== WORK ITEM ==
Once the records have been read, set every one down as it stands.

== AVAILABLE DATA ==
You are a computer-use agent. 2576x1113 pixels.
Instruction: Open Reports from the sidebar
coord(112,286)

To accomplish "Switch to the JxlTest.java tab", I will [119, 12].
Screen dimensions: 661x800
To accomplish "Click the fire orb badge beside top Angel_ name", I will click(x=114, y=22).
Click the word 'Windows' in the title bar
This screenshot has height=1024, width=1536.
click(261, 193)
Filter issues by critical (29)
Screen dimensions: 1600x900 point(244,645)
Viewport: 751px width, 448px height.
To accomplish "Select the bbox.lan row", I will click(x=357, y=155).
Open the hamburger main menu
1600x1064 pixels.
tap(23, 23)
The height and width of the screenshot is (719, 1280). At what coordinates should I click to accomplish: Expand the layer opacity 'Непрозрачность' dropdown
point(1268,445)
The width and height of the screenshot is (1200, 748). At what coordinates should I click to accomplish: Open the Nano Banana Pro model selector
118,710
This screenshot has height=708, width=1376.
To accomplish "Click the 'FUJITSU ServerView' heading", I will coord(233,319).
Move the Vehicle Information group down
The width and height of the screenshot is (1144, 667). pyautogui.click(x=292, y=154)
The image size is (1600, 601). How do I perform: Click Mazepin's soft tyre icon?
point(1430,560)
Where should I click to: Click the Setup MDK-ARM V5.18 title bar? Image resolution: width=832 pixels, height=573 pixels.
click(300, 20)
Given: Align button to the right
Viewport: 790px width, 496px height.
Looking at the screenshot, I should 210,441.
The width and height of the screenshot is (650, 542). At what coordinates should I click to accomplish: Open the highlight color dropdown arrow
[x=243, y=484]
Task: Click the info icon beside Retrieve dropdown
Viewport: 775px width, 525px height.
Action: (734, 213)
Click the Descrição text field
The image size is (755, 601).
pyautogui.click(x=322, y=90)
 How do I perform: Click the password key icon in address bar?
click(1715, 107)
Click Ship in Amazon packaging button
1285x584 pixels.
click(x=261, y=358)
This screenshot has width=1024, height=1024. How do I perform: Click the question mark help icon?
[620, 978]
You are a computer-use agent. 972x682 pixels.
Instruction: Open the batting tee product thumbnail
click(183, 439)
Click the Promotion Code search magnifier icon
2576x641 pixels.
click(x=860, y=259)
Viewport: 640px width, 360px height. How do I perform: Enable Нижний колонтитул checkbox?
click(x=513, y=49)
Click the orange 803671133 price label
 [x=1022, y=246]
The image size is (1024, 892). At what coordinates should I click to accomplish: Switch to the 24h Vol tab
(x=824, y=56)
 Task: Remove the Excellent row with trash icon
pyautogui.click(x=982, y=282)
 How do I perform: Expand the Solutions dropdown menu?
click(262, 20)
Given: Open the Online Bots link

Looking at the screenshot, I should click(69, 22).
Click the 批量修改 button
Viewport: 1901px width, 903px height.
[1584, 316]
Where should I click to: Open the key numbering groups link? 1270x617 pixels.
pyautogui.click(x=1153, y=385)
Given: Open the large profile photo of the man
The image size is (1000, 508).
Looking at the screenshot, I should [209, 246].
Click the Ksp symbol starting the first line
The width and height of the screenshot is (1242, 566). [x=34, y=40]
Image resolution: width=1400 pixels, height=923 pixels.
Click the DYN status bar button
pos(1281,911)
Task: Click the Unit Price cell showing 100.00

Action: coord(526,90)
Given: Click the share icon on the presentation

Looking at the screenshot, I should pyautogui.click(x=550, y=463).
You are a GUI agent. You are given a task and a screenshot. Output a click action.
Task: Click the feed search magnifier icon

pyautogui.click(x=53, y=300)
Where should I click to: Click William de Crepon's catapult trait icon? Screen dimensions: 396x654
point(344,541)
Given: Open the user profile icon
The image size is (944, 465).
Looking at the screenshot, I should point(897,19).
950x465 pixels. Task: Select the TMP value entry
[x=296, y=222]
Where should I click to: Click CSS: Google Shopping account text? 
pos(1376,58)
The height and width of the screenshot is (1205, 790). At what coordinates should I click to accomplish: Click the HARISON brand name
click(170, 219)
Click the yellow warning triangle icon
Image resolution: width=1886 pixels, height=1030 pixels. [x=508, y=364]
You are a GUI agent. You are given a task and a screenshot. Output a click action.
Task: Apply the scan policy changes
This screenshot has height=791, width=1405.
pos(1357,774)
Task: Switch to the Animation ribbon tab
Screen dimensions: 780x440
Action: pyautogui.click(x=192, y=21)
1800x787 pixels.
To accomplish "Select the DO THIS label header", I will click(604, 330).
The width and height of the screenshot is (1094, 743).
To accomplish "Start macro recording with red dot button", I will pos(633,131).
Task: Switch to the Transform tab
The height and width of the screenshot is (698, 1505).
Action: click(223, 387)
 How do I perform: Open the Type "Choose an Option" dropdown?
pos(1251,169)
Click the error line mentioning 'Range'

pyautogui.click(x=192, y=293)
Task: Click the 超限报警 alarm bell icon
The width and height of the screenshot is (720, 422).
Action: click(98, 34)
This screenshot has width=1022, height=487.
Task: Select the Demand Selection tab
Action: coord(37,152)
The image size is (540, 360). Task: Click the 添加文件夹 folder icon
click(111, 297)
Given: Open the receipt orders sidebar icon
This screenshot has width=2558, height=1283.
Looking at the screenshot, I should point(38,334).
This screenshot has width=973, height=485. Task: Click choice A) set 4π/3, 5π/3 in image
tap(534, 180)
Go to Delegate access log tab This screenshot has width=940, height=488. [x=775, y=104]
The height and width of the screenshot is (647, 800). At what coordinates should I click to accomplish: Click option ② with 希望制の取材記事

== SOLUTION ==
You are a computer-use agent. 2576x1113 pixels.
Instruction: Open Reports from the sidebar
coord(112,286)

To accomplish "Switch to the JxlTest.java tab", I will [119, 12].
Screen dimensions: 661x800
To accomplish "Click the fire orb badge beside top Angel_ name", I will click(x=114, y=22).
Click the word 'Windows' in the title bar
This screenshot has height=1024, width=1536.
click(261, 193)
Filter issues by critical (29)
Screen dimensions: 1600x900 point(244,645)
Viewport: 751px width, 448px height.
To accomplish "Select the bbox.lan row", I will click(x=357, y=155).
Open the hamburger main menu
1600x1064 pixels.
tap(23, 23)
The height and width of the screenshot is (719, 1280). At what coordinates should I click to accomplish: Expand the layer opacity 'Непрозрачность' dropdown
point(1268,445)
The width and height of the screenshot is (1200, 748). At what coordinates should I click to accomplish: Open the Nano Banana Pro model selector
118,710
This screenshot has height=708, width=1376.
To accomplish "Click the 'FUJITSU ServerView' heading", I will coord(233,319).
Move the Vehicle Information group down
The width and height of the screenshot is (1144, 667). pyautogui.click(x=292, y=154)
The image size is (1600, 601). How do I perform: Click Mazepin's soft tyre icon?
point(1430,560)
Where should I click to: Click the Setup MDK-ARM V5.18 title bar? Image resolution: width=832 pixels, height=573 pixels.
click(300, 20)
Given: Align button to the right
Viewport: 790px width, 496px height.
Looking at the screenshot, I should 210,441.
The width and height of the screenshot is (650, 542). At what coordinates should I click to accomplish: Open the highlight color dropdown arrow
[x=243, y=484]
Task: Click the info icon beside Retrieve dropdown
Viewport: 775px width, 525px height.
Action: (734, 213)
Click the Descrição text field
The image size is (755, 601).
pyautogui.click(x=322, y=90)
 How do I perform: Click the password key icon in address bar?
click(1715, 107)
Click Ship in Amazon packaging button
1285x584 pixels.
click(x=261, y=358)
This screenshot has width=1024, height=1024. How do I perform: Click the question mark help icon?
[620, 978]
You are a computer-use agent. 972x682 pixels.
Instruction: Open the batting tee product thumbnail
click(183, 439)
Click the Promotion Code search magnifier icon
2576x641 pixels.
click(x=860, y=259)
Viewport: 640px width, 360px height. How do I perform: Enable Нижний колонтитул checkbox?
click(x=513, y=49)
Click the orange 803671133 price label
 [x=1022, y=246]
The image size is (1024, 892). At what coordinates should I click to accomplish: Switch to the 24h Vol tab
(x=824, y=56)
 Task: Remove the Excellent row with trash icon
pyautogui.click(x=982, y=282)
 How do I perform: Expand the Solutions dropdown menu?
click(262, 20)
Given: Open the Online Bots link

Looking at the screenshot, I should click(69, 22).
Click the 批量修改 button
Viewport: 1901px width, 903px height.
[1584, 316]
Where should I click to: Open the key numbering groups link? 1270x617 pixels.
pyautogui.click(x=1153, y=385)
Given: Open the large profile photo of the man
The image size is (1000, 508).
Looking at the screenshot, I should [209, 246].
Click the Ksp symbol starting the first line
The width and height of the screenshot is (1242, 566). [x=34, y=40]
Image resolution: width=1400 pixels, height=923 pixels.
Click the DYN status bar button
pos(1281,911)
Task: Click the Unit Price cell showing 100.00

Action: coord(526,90)
Given: Click the share icon on the presentation

Looking at the screenshot, I should pyautogui.click(x=550, y=463).
You are a GUI agent. You are given a task and a screenshot. Output a click action.
Task: Click the feed search magnifier icon

pyautogui.click(x=53, y=300)
Where should I click to: Click William de Crepon's catapult trait icon? Screen dimensions: 396x654
point(344,541)
Given: Open the user profile icon
The image size is (944, 465).
Looking at the screenshot, I should point(897,19).
950x465 pixels. Task: Select the TMP value entry
[x=296, y=222]
Where should I click to: Click CSS: Google Shopping account text? 
pos(1376,58)
The height and width of the screenshot is (1205, 790). At what coordinates should I click to accomplish: Click the HARISON brand name
click(170, 219)
Click the yellow warning triangle icon
Image resolution: width=1886 pixels, height=1030 pixels. [x=508, y=364]
You are a GUI agent. You are given a task and a screenshot. Output a click action.
Task: Apply the scan policy changes
This screenshot has height=791, width=1405.
pos(1357,774)
Task: Switch to the Animation ribbon tab
Screen dimensions: 780x440
Action: pyautogui.click(x=192, y=21)
1800x787 pixels.
To accomplish "Select the DO THIS label header", I will click(604, 330).
The width and height of the screenshot is (1094, 743).
To accomplish "Start macro recording with red dot button", I will pos(633,131).
Task: Switch to the Transform tab
The height and width of the screenshot is (698, 1505).
Action: click(223, 387)
 How do I perform: Open the Type "Choose an Option" dropdown?
pos(1251,169)
Click the error line mentioning 'Range'

pyautogui.click(x=192, y=293)
Task: Click the 超限报警 alarm bell icon
The width and height of the screenshot is (720, 422).
Action: click(98, 34)
This screenshot has width=1022, height=487.
Task: Select the Demand Selection tab
Action: coord(37,152)
The image size is (540, 360). Task: Click the 添加文件夹 folder icon
click(111, 297)
Given: Open the receipt orders sidebar icon
This screenshot has width=2558, height=1283.
Looking at the screenshot, I should point(38,334).
This screenshot has width=973, height=485. Task: Click choice A) set 4π/3, 5π/3 in image
tap(534, 180)
Go to Delegate access log tab This screenshot has width=940, height=488. [x=775, y=104]
The height and width of the screenshot is (647, 800). At what coordinates should I click to accomplish: Click option ② with 希望制の取材記事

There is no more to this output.